» EXERCISE: Extend the text on the mouse and rat mesenteric artery study, picking up after its last sentence.

» DOCUMENT SEGMENT:
◇ ◇ ◇ ◇ ◇

Responses were expressed as PWT (Newton per meter, N m−1), ∆AWT (active tension: baseline subtracted tension, N m−1), or % of precontraction. Results are presented as mean ± SEM with n = number of artery segments and N = number of animals. Differences in means between mice and rats were analyzed by unpaired t‐test. A P‐value < 0.05 was considered statistically significant.

Compliance with design and statistical analysis requirements

Statistical analysis (t‐test) was only performed on groups of n > 5 (Table 1). For the length‐tension studies, only artery segments exhibiting an active transmural pressure at IC0 > 13.3 kPa were included in the analysis (Mulvany and Halpern 1977). For the in vitro pharmacology studies, artery segments were included if they produced marked and reproducible force development in response to repetitive challenges with K‐PSS (4 repetitions of 5 min) and elicited ≥50% vasodilation in response to 10 μmol/L carbachol. The studies were randomized by selection of animals and organ baths of the myograph. Concentration‐dependent vasodilatory responses of artery segments were normalized as percentage of precontraction to adjust for minor differences in innervation and diameter between the artery segments.

Table 1

Estimated parameters from internal circumference (IC)‐tension relationship study of mouse and rat mesenteric resistance‐sized arteries

	Mouse	Rat	t‐test
n (N)	14 (8)	19 (7)	–
IC0 (μm)	526 ± 30.8	697 ± 16.0	**
IC100 (μm)	601 ± 39.4	830 ± 22.0	**
PWT0 (N m−1)	0.74 ± 0.07	0.76 ± 0.06	NS
ΔAWT0 (N m−1)	1.56 ± 0.11	3.47 ± 0.33	**
PWT‐IC slope, κ (N m−1·μm−1)	0.008 ± 0.0005	0.007 ± 0.0003	*
IC0/IC100	0.88 ± 0.02	0.84 ± 0.01	NS

IC0 represents the IC where maximal active wall tension, ΔAWT0, was developed, PWT0 is passive wall tension at IC0, and IC100 represents the IC the artery would have had when subjected to a passive transmural pressure of 100 mmHg. Values are presented as mean ± SEM with n = artery segments and N = animals. The statistical analysis was performed with an unpaired t‐test with *P < 0.05, **P < 0.01, and NS, not statistically significant.

◇ ◇ ◇ ◇ ◇

» LISTED RECORDS:

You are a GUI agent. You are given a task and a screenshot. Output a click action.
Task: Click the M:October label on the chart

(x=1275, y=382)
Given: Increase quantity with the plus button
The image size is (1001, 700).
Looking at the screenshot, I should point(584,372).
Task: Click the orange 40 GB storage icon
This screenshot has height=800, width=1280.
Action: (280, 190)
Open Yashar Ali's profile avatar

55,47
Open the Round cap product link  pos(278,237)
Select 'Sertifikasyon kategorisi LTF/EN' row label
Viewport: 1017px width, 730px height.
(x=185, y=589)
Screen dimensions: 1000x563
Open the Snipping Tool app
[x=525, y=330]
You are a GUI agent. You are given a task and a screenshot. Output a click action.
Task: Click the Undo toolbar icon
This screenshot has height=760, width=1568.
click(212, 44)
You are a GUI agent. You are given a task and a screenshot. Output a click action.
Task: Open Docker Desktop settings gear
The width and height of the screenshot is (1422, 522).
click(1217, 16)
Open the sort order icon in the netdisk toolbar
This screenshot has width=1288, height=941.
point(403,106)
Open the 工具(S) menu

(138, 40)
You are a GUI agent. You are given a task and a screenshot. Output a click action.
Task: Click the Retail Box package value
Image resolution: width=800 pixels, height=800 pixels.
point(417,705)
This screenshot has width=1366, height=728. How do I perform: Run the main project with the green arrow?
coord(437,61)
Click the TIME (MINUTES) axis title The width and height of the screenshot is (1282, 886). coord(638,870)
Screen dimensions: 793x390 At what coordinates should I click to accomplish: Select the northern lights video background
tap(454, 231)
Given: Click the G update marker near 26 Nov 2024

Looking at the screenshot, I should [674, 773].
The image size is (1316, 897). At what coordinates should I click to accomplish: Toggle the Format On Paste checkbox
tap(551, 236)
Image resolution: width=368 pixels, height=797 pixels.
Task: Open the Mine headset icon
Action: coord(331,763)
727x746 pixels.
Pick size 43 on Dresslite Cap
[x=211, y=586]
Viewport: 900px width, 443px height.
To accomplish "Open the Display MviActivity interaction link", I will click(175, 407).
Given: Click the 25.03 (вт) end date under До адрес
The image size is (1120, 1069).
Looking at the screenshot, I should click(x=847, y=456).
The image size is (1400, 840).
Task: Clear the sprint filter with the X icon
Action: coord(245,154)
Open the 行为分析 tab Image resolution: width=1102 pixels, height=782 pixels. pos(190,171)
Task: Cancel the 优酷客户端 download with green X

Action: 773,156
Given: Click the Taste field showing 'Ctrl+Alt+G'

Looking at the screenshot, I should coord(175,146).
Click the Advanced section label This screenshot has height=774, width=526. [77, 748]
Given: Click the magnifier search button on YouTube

◇ ◇ ◇ ◇ ◇

» EXPECTED ANSWER:
Results

IC‐tension relationships in mouse and rat isolated MRAs

In the first series of experiments, an IC‐tension relationship study was performed in mouse and rat isolated MRA. The purpose was to determine the optimal IC for maximal active tension development and hence the optimal normalization ratio (i.e., IC0/IC100) in mouse MRA for future normalization procedures. Furthermore, we aimed to compare it to that of rat MRA. Figure 1 depicts the relationships between IC and passive (Fig. 1A) and active (Fig. 1B) wall tension developed in mouse and rat MRA. The characteristics of the investigated MRA are shown in Table 1.

Figure 1

Internal circumference (IC)‐tension relationships of mouse and rat mesenteric resistance‐sized arteries (MRA). (A) Passive and (B) active tension‐IC relationships of mouse 2nd order (filled labels and lines) and rat 3rd order (open labels and dashed lines) MRAs. The points represent each replicate artery segment fitted to (A) a mean exponential growth curve with 1/Y2 weighting and (B) a mean Gaussian distribution curve. See Table 1 for estimated parameters.

The passive tension of the artery segments at IC0, that is, PWT0, was similar in mouse and rat MRA. However, the constant κ of the passive tension‐IC curve was significantly greater in mouse MRA compared to rat MRA, reflected by a steeper curve in mouse MRA (Fig. 1A).

The active tension‐IC relationships of both mouse and rat MRA were shown to be bell‐shaped around IC0 (Fig. 1B). Maximal ΔAWT developed at IC0 (ΔAWT0) was significantly greater in rat MRA compared to mouse MRA. However, there was no significant difference in the estimated normalization ratios, IC0/IC100, when comparing MRA from mice and rats (Table 1).

In the second series of experiments, a selected group of vasoactive agonists were investigated for their ability to constrict or dilate isolated MRA from C57BL/6 mice.

Basic mechanical properties of the investigated mouse MRA including normalized IC (IC0 = 0.9·IC100), tension in PSS, and K‐PSS‐mediated vasoconstriction are summarized in Table 2. Moreover, the estimated pEC50 values of the selected vasoactive agents in mouse MRA are summarized in Table 3. For comparison, Table 3 includes pEC50 values of the selected agonists from the literature, where available, estimated in mouse, rat, and human mesenteric arteries.

Table 2

Characteristics of mouse mesenteric resistance‐sized artery segments used for in vitro pharmacological characterization

Parameter
n (N)	22 (14)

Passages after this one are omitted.